→ **WHAT THE TASK ASKS**: Beginning with the line that contains "Task: Click the Ethereum diamond logo", reproduce every line through the end of the records below exactly, and leave the pictures out.

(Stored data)
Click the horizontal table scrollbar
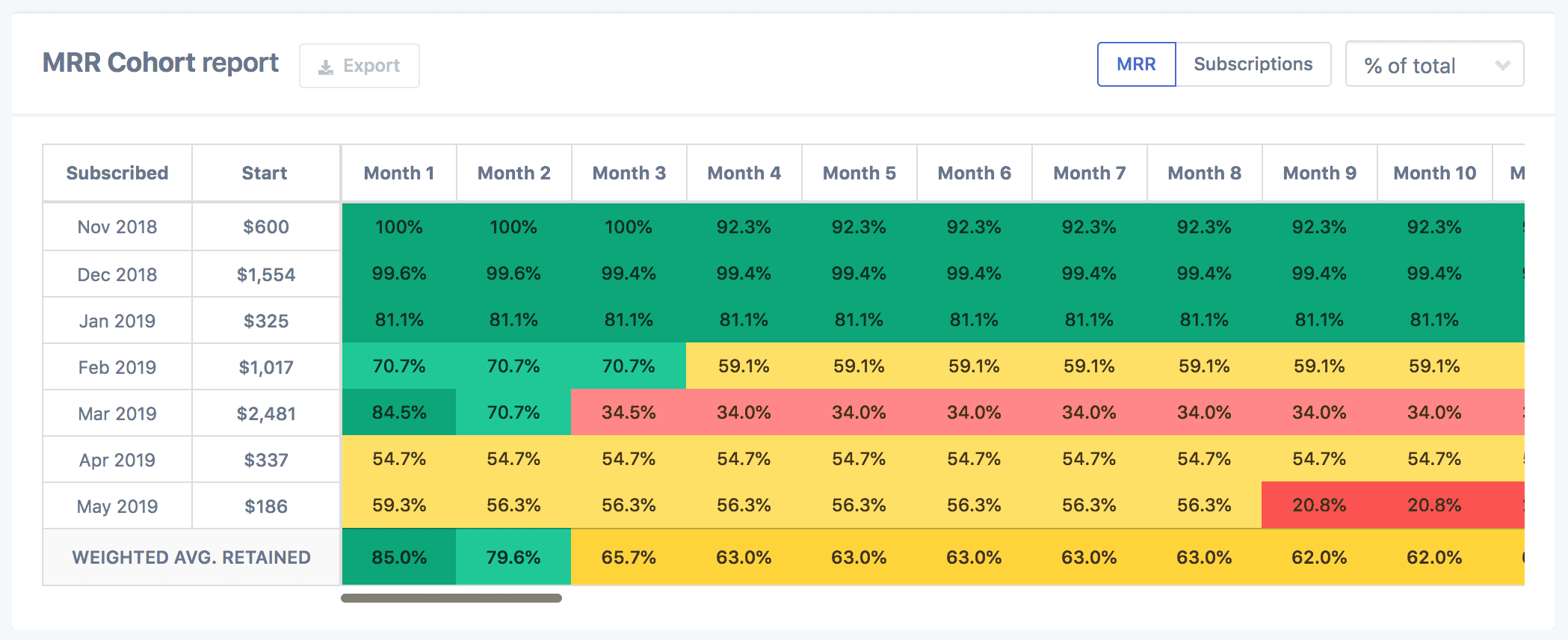The width and height of the screenshot is (1568, 640). [x=451, y=598]
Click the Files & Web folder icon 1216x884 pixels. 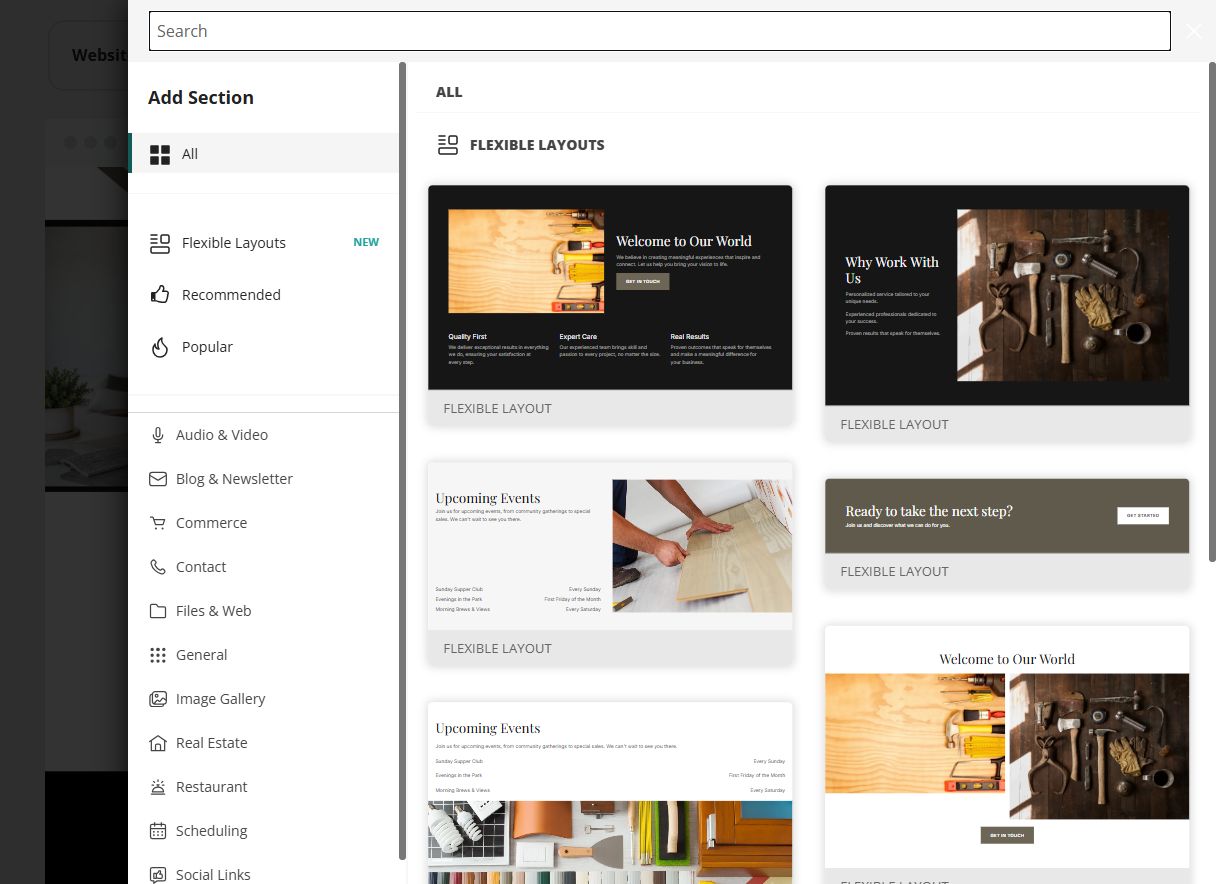(158, 611)
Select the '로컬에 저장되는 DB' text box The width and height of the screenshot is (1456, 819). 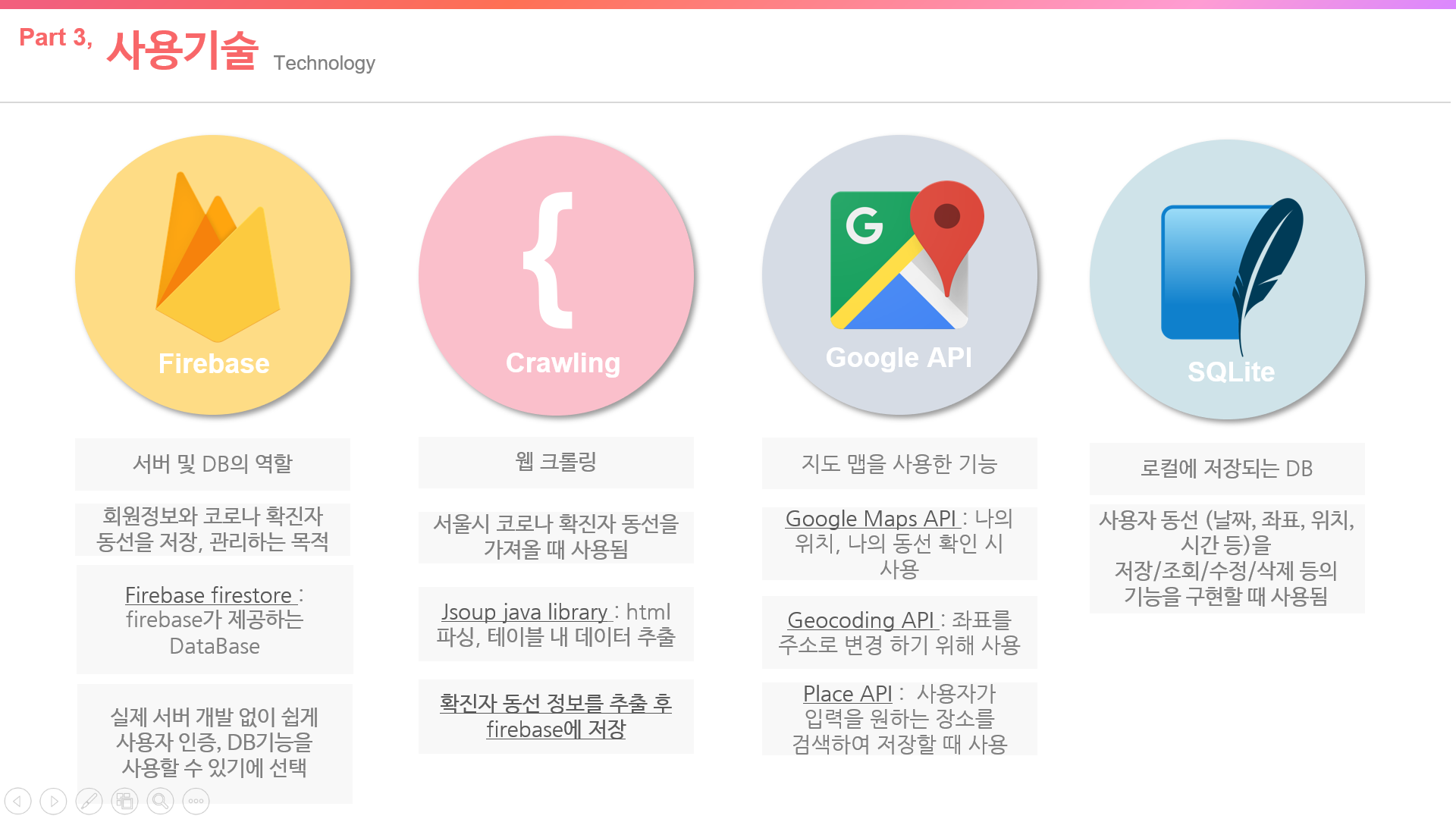[x=1227, y=469]
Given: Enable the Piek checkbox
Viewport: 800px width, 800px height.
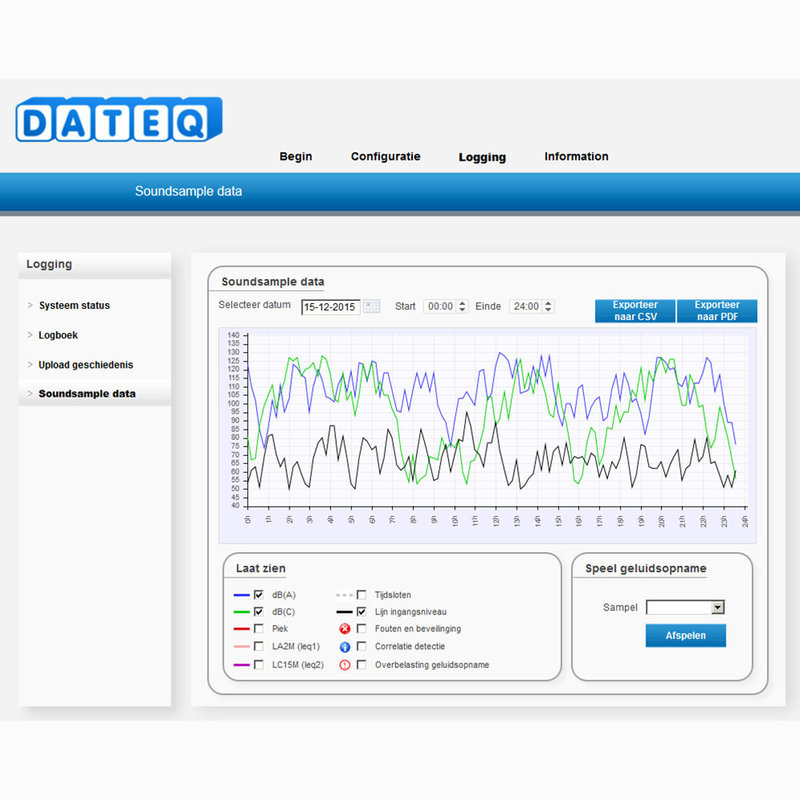Looking at the screenshot, I should click(x=258, y=628).
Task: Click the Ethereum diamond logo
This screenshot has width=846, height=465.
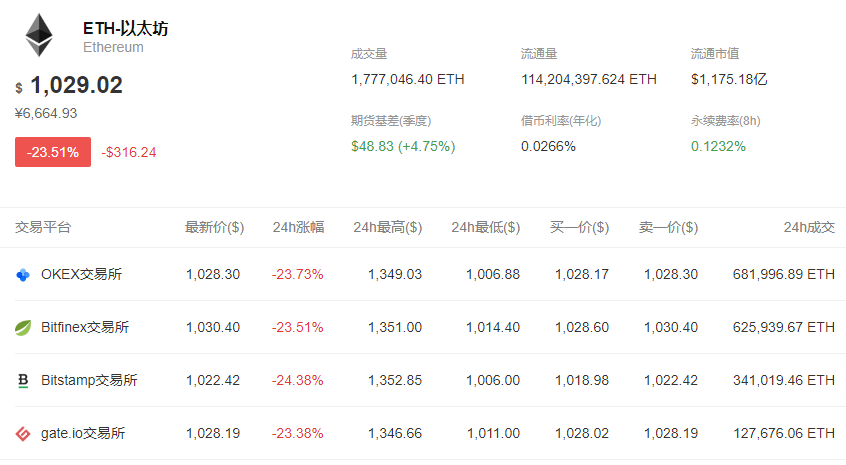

→ **ANSWER BOX**:
Task: Click the Ethereum diamond logo
This screenshot has width=846, height=465.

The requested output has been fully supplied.